What is expected – Recast the lines from the one containing "Task: Open the Scene page" through the one containing "[x=139, y=62]" as a Markdown table with the columns Number and Line, omitting any blank lines.

Extracted entries –
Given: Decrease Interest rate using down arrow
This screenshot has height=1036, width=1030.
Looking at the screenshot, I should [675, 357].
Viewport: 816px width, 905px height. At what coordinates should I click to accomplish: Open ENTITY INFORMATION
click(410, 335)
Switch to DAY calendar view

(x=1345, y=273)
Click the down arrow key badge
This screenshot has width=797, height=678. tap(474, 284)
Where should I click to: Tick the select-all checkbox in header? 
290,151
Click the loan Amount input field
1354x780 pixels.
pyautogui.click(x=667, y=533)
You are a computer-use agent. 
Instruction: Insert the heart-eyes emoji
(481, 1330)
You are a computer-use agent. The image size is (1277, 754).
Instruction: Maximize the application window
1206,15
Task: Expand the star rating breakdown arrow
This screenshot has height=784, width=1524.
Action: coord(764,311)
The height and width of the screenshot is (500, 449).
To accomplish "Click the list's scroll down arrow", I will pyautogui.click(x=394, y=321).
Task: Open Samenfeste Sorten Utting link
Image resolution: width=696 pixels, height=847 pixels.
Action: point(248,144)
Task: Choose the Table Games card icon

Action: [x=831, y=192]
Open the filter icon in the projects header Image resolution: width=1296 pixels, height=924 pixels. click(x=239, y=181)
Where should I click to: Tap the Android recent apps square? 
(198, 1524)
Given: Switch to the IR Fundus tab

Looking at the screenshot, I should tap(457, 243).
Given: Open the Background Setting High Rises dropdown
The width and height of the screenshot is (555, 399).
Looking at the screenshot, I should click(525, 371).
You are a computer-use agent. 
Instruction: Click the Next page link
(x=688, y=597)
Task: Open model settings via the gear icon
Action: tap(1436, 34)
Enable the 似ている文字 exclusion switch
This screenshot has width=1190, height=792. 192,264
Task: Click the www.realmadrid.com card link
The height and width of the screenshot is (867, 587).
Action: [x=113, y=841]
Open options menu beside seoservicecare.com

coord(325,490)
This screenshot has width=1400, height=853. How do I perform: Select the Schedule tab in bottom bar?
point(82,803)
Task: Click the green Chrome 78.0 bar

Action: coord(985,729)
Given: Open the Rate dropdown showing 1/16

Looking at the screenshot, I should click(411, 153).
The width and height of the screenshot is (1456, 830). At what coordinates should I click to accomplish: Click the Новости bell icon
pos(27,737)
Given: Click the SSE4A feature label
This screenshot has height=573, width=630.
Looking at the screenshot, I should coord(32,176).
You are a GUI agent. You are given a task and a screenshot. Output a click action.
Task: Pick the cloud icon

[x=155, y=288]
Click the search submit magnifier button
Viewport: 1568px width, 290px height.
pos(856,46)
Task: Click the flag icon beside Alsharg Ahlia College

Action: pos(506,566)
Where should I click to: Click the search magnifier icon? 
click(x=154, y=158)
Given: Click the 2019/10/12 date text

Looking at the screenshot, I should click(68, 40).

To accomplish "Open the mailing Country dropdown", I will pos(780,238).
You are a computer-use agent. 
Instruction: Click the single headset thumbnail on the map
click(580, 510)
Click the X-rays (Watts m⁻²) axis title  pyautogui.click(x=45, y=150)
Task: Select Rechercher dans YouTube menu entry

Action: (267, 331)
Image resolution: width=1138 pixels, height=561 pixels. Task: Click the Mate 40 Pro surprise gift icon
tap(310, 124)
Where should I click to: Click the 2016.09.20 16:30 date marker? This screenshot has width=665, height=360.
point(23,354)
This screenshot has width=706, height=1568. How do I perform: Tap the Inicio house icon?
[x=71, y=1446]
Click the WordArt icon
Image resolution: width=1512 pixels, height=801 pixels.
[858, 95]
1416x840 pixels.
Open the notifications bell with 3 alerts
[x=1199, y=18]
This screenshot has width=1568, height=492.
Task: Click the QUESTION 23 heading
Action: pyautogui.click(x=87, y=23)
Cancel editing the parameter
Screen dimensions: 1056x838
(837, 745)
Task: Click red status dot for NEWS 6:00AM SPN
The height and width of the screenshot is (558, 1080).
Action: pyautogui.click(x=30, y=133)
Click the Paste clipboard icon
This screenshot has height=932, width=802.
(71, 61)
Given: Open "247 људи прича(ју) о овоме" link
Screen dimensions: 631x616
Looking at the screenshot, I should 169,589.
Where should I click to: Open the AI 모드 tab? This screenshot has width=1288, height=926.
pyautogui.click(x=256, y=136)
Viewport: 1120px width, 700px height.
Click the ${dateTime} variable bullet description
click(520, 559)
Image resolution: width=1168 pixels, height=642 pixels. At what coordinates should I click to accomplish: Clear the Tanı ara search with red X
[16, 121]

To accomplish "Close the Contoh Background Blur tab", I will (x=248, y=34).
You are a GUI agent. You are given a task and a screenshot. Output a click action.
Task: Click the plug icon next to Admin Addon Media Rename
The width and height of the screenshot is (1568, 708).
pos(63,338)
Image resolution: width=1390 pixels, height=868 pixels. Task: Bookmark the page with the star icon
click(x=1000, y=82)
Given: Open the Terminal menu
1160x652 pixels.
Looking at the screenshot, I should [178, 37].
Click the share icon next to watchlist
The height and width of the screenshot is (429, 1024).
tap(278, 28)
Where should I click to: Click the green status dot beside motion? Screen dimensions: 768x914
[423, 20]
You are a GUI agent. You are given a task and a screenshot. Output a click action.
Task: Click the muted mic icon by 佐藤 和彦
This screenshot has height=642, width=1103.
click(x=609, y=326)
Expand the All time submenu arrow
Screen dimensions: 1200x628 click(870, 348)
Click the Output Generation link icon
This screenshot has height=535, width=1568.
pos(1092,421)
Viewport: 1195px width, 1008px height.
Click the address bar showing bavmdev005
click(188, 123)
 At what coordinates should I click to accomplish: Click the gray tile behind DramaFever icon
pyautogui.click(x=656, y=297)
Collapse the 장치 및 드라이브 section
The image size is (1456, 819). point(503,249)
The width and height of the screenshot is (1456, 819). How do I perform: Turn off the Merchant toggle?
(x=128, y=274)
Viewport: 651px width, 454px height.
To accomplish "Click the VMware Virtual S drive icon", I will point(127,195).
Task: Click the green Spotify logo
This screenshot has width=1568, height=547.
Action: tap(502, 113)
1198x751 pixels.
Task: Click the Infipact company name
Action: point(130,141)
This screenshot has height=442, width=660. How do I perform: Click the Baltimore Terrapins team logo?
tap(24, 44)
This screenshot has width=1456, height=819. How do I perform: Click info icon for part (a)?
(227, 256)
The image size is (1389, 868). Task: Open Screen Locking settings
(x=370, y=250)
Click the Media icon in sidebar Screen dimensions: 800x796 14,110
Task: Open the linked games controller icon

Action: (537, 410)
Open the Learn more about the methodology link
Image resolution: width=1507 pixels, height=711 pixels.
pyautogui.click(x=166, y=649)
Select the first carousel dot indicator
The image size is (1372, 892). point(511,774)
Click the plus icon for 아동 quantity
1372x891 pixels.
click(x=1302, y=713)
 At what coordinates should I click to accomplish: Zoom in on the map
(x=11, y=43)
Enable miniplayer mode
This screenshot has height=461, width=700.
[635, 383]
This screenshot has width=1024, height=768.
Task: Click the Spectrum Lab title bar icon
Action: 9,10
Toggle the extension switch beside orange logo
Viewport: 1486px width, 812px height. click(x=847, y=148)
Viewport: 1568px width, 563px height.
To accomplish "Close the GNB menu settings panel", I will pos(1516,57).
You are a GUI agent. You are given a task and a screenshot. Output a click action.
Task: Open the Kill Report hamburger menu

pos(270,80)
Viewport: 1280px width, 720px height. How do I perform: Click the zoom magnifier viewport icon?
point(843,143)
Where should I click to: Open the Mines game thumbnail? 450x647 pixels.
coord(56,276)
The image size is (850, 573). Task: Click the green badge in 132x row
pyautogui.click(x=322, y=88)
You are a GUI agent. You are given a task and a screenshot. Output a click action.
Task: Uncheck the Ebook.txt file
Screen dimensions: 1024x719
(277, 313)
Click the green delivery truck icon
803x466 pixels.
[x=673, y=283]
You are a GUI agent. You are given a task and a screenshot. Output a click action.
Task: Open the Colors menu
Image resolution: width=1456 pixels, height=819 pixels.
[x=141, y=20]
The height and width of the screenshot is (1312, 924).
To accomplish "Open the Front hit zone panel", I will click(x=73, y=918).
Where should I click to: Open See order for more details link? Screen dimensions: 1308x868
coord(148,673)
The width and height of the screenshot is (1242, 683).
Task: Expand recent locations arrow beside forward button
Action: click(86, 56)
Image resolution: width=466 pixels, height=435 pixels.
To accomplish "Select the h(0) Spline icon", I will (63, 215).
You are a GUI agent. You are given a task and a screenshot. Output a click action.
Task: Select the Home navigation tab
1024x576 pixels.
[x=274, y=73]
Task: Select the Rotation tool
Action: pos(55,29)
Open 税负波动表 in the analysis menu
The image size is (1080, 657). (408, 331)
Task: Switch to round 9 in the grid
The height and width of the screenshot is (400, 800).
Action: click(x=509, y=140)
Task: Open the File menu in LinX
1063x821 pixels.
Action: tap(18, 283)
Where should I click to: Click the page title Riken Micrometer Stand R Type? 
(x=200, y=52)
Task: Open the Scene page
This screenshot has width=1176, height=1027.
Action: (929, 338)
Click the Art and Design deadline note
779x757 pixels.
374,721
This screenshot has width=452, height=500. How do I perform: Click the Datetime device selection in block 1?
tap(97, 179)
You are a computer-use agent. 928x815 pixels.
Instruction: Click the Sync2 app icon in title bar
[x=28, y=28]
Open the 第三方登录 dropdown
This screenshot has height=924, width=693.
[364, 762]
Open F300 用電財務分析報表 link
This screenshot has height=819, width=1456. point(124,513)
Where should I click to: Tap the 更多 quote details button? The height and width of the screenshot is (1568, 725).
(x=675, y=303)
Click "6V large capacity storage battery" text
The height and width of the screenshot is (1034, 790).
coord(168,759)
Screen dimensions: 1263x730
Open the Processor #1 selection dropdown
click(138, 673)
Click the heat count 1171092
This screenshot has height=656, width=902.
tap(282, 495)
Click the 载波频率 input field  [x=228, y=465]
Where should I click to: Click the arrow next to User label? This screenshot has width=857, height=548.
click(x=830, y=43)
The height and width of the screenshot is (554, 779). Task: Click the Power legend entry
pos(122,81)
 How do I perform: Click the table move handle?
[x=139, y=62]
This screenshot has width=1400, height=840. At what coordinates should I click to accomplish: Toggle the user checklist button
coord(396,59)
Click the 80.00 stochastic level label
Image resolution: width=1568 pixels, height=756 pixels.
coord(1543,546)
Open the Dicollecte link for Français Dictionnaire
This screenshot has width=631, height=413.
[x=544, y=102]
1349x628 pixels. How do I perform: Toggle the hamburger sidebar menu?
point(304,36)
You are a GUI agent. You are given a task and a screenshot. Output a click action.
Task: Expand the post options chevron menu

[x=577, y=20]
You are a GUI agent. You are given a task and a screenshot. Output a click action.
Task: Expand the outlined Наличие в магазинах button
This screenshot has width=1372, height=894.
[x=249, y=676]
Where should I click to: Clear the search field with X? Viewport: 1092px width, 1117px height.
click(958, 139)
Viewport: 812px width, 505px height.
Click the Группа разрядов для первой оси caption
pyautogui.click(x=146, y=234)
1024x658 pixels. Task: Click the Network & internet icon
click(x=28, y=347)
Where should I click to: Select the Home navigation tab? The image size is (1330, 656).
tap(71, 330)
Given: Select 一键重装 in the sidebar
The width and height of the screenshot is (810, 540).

Response to this exercise –
| Number | Line |
|---|---|
| 1 | Task: Open the Scene page |
| 2 | This screenshot has width=1176, height=1027. |
| 3 | Action: (929, 338) |
| 4 | Click the Art and Design deadline note |
| 5 | 779x757 pixels. |
| 6 | 374,721 |
| 7 | This screenshot has width=452, height=500. How do I perform: Click the Datetime device selection in block 1? |
| 8 | tap(97, 179) |
| 9 | You are a computer-use agent. 928x815 pixels. |
| 10 | Instruction: Click the Sync2 app icon in title bar |
| 11 | [x=28, y=28] |
| 12 | Open the 第三方登录 dropdown |
| 13 | This screenshot has height=924, width=693. |
| 14 | [364, 762] |
| 15 | Open F300 用電財務分析報表 link |
| 16 | This screenshot has height=819, width=1456. point(124,513) |
| 17 | Where should I click to: Tap the 更多 quote details button? The height and width of the screenshot is (1568, 725). |
| 18 | (x=675, y=303) |
| 19 | Click "6V large capacity storage battery" text |
| 20 | The height and width of the screenshot is (1034, 790). |
| 21 | coord(168,759) |
| 22 | Screen dimensions: 1263x730 |
| 23 | Open the Processor #1 selection dropdown |
| 24 | click(138, 673) |
| 25 | Click the heat count 1171092 |
| 26 | This screenshot has height=656, width=902. |
| 27 | tap(282, 495) |
| 28 | Click the 载波频率 input field  [x=228, y=465] |
| 29 | Where should I click to: Click the arrow next to User label? This screenshot has width=857, height=548. |
| 30 | click(x=830, y=43) |
| 31 | The height and width of the screenshot is (554, 779). Task: Click the Power legend entry |
| 32 | pos(122,81) |
| 33 |  How do I perform: Click the table move handle? |
| 34 | [x=139, y=62] |